The function of ‘god of beginnings’ has been clearly expressed in numerous ancient sources, among them most notably Cicero, Ovid and Varro.[22] As a god of motion Janus looks after passages, causes actions to start and presides over all beginnings, and since movement and change are bivalent, he has a double nature, symbolised in his two headed image.[23] He has under his tutelage the stepping in and out of the door of homes,[24] the ianua, which took its name from him,[25] and not viceversa.[26] Similarly his tutelage extends to the covered passages named iani and foremost to the gates of the city, including the cultic gate of theArgiletum, named Ianus Geminus or Porta Ianualis from which he protects Rome against the Sabines.[27] He is also present at the Sororium Tigillum, where he guards the terminus of the ways into Rome from Latium.[28] He has an altar, later a temple near the Porta Carmentalis, where the road leading to Veii ended, as well as being present on the Janiculum, a gateway from Rome out to Etruria.[29]

The connection of the notions of beginning (principium), movement, transition (eundo), and thence time has been clearly expressed by Cicero.[30] In general, Janus is at the origin of time as the guardian of the gates of Heaven: Jupiter himself can move forth and back because of Janus’s working.[31] In one of his temples, probably that of Forum Holitorium, the hands of his statue were positioned to signify the number 355 (the number of days in a year), later 365, symbolically expressing his mastership over time.[32] He presides over the concrete and abstract beginnings of the world,[33] such as religion and the gods themselves,[34] he too holds the access to Heaven and to other gods: this is the reason why men must invoke him first, regardless of the god they want to pray or placate.[35] …

... in IE religions there is an introducer god (as Vedic Vâyu and Roman Janus) and a god of ending, a nurturer goddess and a genie of fire (as Vedic Saraswati and AgniAvestic ArmaitiAnâitâ and Roman Vesta) who show a sort of mutual solidarity: the concept of ‘god of ending’ is defined”.

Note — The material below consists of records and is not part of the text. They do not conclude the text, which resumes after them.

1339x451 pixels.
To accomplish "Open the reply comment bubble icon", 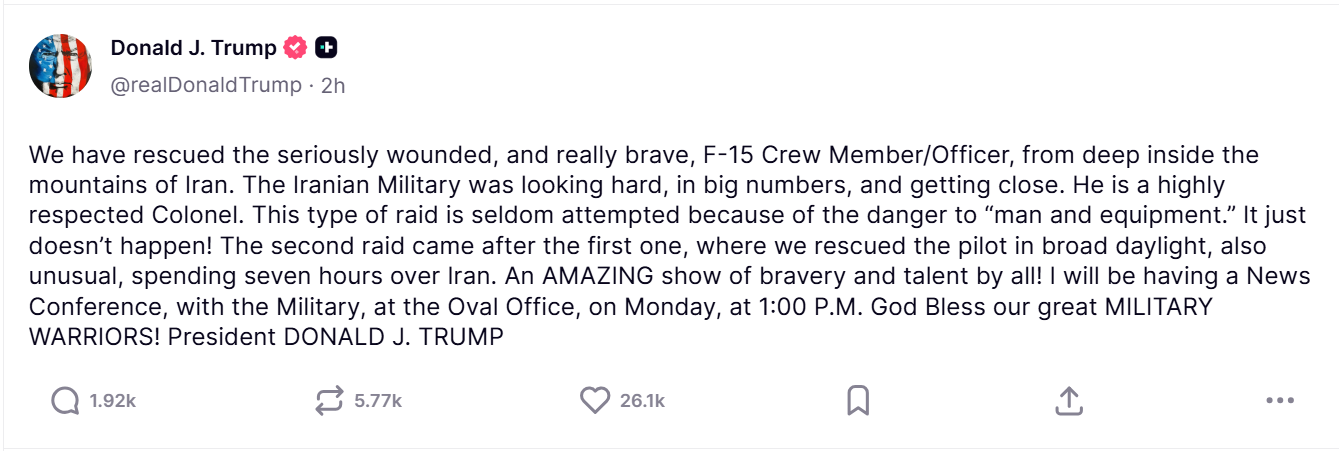I will 65,401.
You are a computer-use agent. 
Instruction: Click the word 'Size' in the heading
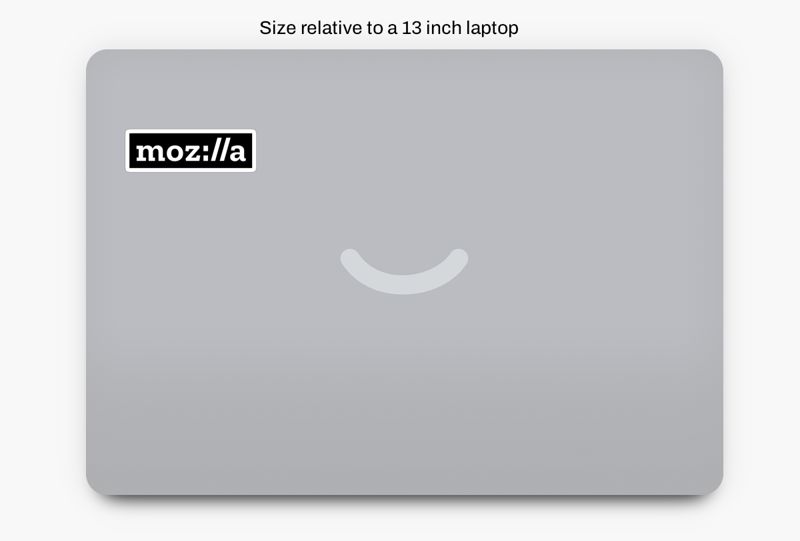coord(278,28)
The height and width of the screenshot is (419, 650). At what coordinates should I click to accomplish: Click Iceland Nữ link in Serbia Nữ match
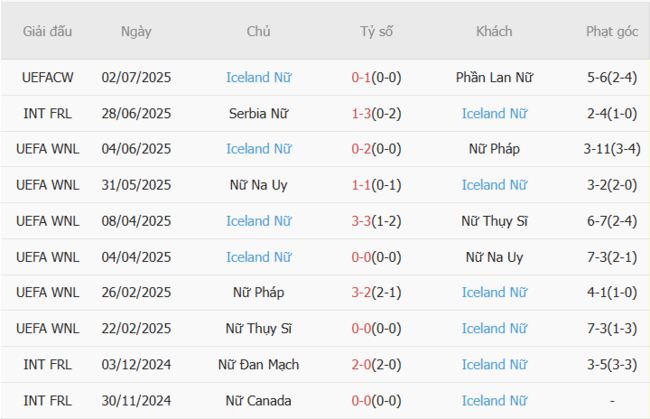(x=494, y=113)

From the Wikipedia article “Vayu“:

“Vāyu-Vāta or Vāta-Vāyu (IPA: ʋɑːyu-ʋɑːt̪ə) is the Avestan language name of a dual-natured Zoroastrian divinity of the wind (Vayu) and of the atmosphere (Vata). The names are also used independently of one another, with ‘Vayu’ occurring more frequently than ‘Vata’, but even when used independently still representing the other aspect.

The entity is simultaneously angelic and demonic, that is, depending on the circumstances, either yazata – “worthy of worship” – or daeva, which in Zoroastrian tradition is a demon. Scripture frequently applies the epithet “good” when speaking of one or the other in a positive context.

In Zurvanism (Zurvanite Zoroastrianism, a now-extinct form of Zoroastrianism), Vata-Vayu represented two facets of the quaternary Zurvan. In this arrangement, Vata-Vayu represented “space” while the other two facets represent “time.”

Vayu-Vata has Indo-Iranian roots, and has the same name in historical Vedic religion.”

Gabriel J. Gomes noted the Indo-Iranian origin for the dual-good vs. evil nature in his “Discovering World Religions: A Guide for the Inquiring Reader”:
“Another important deity was Vayu, the same as the Vedic Vayu (wind), initially believed to be twins, good and bad winds—the basis for Zoroaster’s cosmic dualism of good and evil spirits.” 
The ideology of dualism, see “Dualism” by Hannah MG Shapero is most prominent from the Iranian/Iranic world from whence it spread to much of the world, influencing the semitic and Christian religions and China. Given that the idea of dual-faced good vs evil trait is more pronounced in the Vayu-Vataa image than in the Janus image, it is more likely that this statue represented the Indo-Iranian sphere of influence than the remoter Roman one. This statue possibly demonstrates the early influences and reach of the Iranic/Zoroastrian (or perhaps Manichaen) thought upon ancient Japan.